Task to carry out = Write out the whole listing again so that each line matches the original.

===== Data for this exercise =====

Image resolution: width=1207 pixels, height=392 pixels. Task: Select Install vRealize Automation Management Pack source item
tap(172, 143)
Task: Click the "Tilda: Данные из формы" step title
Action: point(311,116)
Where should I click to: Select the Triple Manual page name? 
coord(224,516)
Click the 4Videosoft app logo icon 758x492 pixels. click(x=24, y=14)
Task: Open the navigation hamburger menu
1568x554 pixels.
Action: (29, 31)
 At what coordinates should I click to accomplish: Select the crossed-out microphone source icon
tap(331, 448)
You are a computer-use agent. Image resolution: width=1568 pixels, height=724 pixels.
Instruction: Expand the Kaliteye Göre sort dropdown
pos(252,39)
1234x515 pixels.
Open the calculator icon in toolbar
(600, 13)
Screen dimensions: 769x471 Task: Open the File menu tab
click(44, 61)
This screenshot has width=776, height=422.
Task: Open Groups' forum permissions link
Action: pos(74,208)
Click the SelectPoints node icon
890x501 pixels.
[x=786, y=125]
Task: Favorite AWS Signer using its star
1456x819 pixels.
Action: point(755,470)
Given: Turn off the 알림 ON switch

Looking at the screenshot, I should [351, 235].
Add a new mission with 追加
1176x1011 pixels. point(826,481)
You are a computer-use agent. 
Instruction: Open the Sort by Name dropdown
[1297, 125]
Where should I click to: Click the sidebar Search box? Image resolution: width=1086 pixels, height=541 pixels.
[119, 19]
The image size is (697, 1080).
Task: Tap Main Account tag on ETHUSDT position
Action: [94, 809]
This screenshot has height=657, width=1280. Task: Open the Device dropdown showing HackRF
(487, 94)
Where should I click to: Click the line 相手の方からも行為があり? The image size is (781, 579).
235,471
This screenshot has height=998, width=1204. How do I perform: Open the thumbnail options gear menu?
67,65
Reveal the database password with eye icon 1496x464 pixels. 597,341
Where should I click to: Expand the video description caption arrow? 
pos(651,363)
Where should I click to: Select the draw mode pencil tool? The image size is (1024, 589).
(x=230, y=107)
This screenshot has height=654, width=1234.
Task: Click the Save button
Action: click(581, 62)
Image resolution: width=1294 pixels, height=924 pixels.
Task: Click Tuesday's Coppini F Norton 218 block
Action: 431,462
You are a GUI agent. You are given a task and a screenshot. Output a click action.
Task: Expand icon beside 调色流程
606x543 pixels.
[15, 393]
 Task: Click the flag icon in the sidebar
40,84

=====

Final answer =
Image resolution: width=1207 pixels, height=392 pixels. Task: Select Install vRealize Automation Management Pack source item
tap(172, 143)
Task: Click the "Tilda: Данные из формы" step title
Action: point(311,116)
Where should I click to: Select the Triple Manual page name? 
coord(224,516)
Click the 4Videosoft app logo icon 758x492 pixels. click(x=24, y=14)
Task: Open the navigation hamburger menu
1568x554 pixels.
Action: (29, 31)
 At what coordinates should I click to accomplish: Select the crossed-out microphone source icon
tap(331, 448)
You are a computer-use agent. Image resolution: width=1568 pixels, height=724 pixels.
Instruction: Expand the Kaliteye Göre sort dropdown
pos(252,39)
1234x515 pixels.
Open the calculator icon in toolbar
(600, 13)
Screen dimensions: 769x471 Task: Open the File menu tab
click(44, 61)
This screenshot has width=776, height=422.
Task: Open Groups' forum permissions link
Action: pos(74,208)
Click the SelectPoints node icon
890x501 pixels.
[x=786, y=125]
Task: Favorite AWS Signer using its star
1456x819 pixels.
Action: point(755,470)
Given: Turn off the 알림 ON switch

Looking at the screenshot, I should [351, 235].
Add a new mission with 追加
1176x1011 pixels. point(826,481)
You are a computer-use agent. 
Instruction: Open the Sort by Name dropdown
[1297, 125]
Where should I click to: Click the sidebar Search box? Image resolution: width=1086 pixels, height=541 pixels.
[119, 19]
The image size is (697, 1080).
Task: Tap Main Account tag on ETHUSDT position
Action: [94, 809]
This screenshot has height=657, width=1280. Task: Open the Device dropdown showing HackRF
(487, 94)
Where should I click to: Click the line 相手の方からも行為があり? The image size is (781, 579).
235,471
This screenshot has height=998, width=1204. How do I perform: Open the thumbnail options gear menu?
67,65
Reveal the database password with eye icon 1496x464 pixels. 597,341
Where should I click to: Expand the video description caption arrow? 
pos(651,363)
Where should I click to: Select the draw mode pencil tool? The image size is (1024, 589).
(x=230, y=107)
This screenshot has height=654, width=1234.
Task: Click the Save button
Action: click(581, 62)
Image resolution: width=1294 pixels, height=924 pixels.
Task: Click Tuesday's Coppini F Norton 218 block
Action: 431,462
You are a GUI agent. You are given a task and a screenshot. Output a click action.
Task: Expand icon beside 调色流程
606x543 pixels.
[15, 393]
 Task: Click the flag icon in the sidebar
40,84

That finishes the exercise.